Pretty Kitchen
By Karen Parr-Moody

Kitchen wares pepper the halls of GasLamp Antiques and Decorating Mall. One finds that from these items — which form a festive jumble from a variety of decades — a creative kitchen can take shape.

As inspiration, why not look to the Loveless Cafe? Mike Severson did when he took the photo of the famed cafe's sign (photo, right; framed and matted photo, $50; W-105). An area landmark, the cafe first began its long run of serving fried chicken and biscuits in 1951. It was then that Lon and Annie Loveless purchased the Harpeth Valley Tea Room and transformed it into the Loveless Motel and Cafe.

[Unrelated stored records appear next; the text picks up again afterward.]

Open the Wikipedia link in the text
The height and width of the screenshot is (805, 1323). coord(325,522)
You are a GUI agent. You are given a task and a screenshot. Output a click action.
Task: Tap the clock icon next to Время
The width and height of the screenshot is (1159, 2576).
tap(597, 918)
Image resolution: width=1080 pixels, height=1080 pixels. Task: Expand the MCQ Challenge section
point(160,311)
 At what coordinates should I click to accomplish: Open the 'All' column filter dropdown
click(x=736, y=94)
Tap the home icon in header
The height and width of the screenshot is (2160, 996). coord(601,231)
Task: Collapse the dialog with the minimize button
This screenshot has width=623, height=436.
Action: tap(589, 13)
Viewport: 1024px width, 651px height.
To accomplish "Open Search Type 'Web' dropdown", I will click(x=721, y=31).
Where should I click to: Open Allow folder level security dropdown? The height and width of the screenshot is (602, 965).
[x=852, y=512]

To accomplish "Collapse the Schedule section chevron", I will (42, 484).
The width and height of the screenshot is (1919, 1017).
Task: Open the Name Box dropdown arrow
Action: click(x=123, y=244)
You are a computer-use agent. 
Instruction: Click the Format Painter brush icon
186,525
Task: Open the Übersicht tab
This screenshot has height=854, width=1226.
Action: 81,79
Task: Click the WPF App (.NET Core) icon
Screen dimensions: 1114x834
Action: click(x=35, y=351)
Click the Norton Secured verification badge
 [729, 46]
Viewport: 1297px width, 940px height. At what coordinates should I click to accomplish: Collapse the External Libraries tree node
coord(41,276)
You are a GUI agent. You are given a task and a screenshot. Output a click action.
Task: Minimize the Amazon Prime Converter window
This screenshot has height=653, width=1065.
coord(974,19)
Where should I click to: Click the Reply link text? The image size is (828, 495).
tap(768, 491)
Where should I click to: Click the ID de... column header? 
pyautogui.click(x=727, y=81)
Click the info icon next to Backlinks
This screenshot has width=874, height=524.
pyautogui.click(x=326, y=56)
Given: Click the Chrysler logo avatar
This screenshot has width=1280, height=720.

Located at 8400 Tennessee Highway 100, it is about 30 minutes from GasLamp. To this day, Loveless chefs start baking at 3 a.m. daily, whipping up the from-scratch biscuits that Annie Loveless put on the map; the secret biscuit recipe has remained unchanged over the years.

The black-and-white enamelware pitcher in the photo, right, is as classic as it is useful ($45; Booth B-115). Enamelware was the first mass-produced kitchenware that came in an array of colors; among the tones were blue, red, purple, brown, green, pink, grey and white. Enamelware was first seen in mail-order catalogs and American dry-goods stores and during the 1870s.  It was produced through the 1930s and included items such as biscuit cutters, baking tins, teapots, mixing bowls, muffin pans and ladles. These were stamped from thin sheets of iron, steel, or aluminum and then coated with colored enamel.

During World War II, many women donated their enamelware to scrap-metal drives. Enamelware production picked up again in the United States during the 1960s. Pieces that survived until today, such as this pitcher, are popular among collectors.

This charming yellow bean pot in the photo, right, is one in a long line of utilitarian kitchenware staples ($26; Booth B-2015). Used for centuries, bean pots were first created from pottery materials, which resulted in simple glazed crocks. These were prized for their  multiple uses, which included cold storage in the root cellar and baking in the oven. While bean recipes may have remained largely unchanged through the eras, as did the basic bean pot silhouette, the pot's materials multiplied. During the 1930s, the French company Le Creuset constructed bean pots made of cast iron for use in fireplaces, eventually transitioning to durable stoneware for use in kitchen ovens.

The silhouette of the bean pot is not just attractive to look at; the round body is designed to circulate heat slowly and evenly. The slightly narrower neck is meant to minimize moisture evaporation and heat loss.

Mid-century Modern fans love the distinctive look of that design movement's kitchen accoutrements. In the photo, left, you will see a collection of such pieces. The yellow-and-white sauce pot in the center is the charming Lotus pattern produced by Cathrineholm, in Norway, during the 1950s and 1960s; it was designed by Norwegian artist Grete Prytz Kittelsen ($58; Booth B-2012). A type of enamelware, this piece would be the perfect accessory for a Danish Modern kitchen.

Also in the photo is a bright yellow sauce pan with a "pouring lip" and a teak handle ($25; Booth B-2012). It is a vintage Dansk Kobenstyle enameled piece that will surely provide the perfect pop of color for a Mid-century Modern kitchen. It was designed by Jens Quistgaard in the 1970s. Dansk is, and always has been, an American company, but early Kobenstyle pieces were made in Denmark; ones made after 1966 were produced in France.

The third item in this photo is a Kreamer Ware bread box with a built-in wood cutting board ($39; Booth B-2012). It will bring some shiny stainless steel flair to any kitchen, and can be used for its original purpose or to store items such as plates or dry goods.

Some people enjoy collecting vintage scales, which add nostalgia to a kitchen. These can stand alone or can be used as bookends for cookbooks or for holding plants. The beautifully shabby scale in the photo, right, would be a welcome addition to such a collection ($45; Booth B-110). It is a Pelouze Deluxe Way-ette (get it?), and it is perfect for the cook who wants a return to a classic, uncomplicated style. It weights items up to 25 pounds.

If you've ever looked at Rachel Ray's television kitchen you will see that she shows off a collection of kitschy enamelware in tones of yellow, red and blue. That is one way to go, but there are many directions available once one begins collecting items of pretty kitchenware. And when your kitchen items are as cute as these vintage finds, you don't have to hide anything away in cupboards.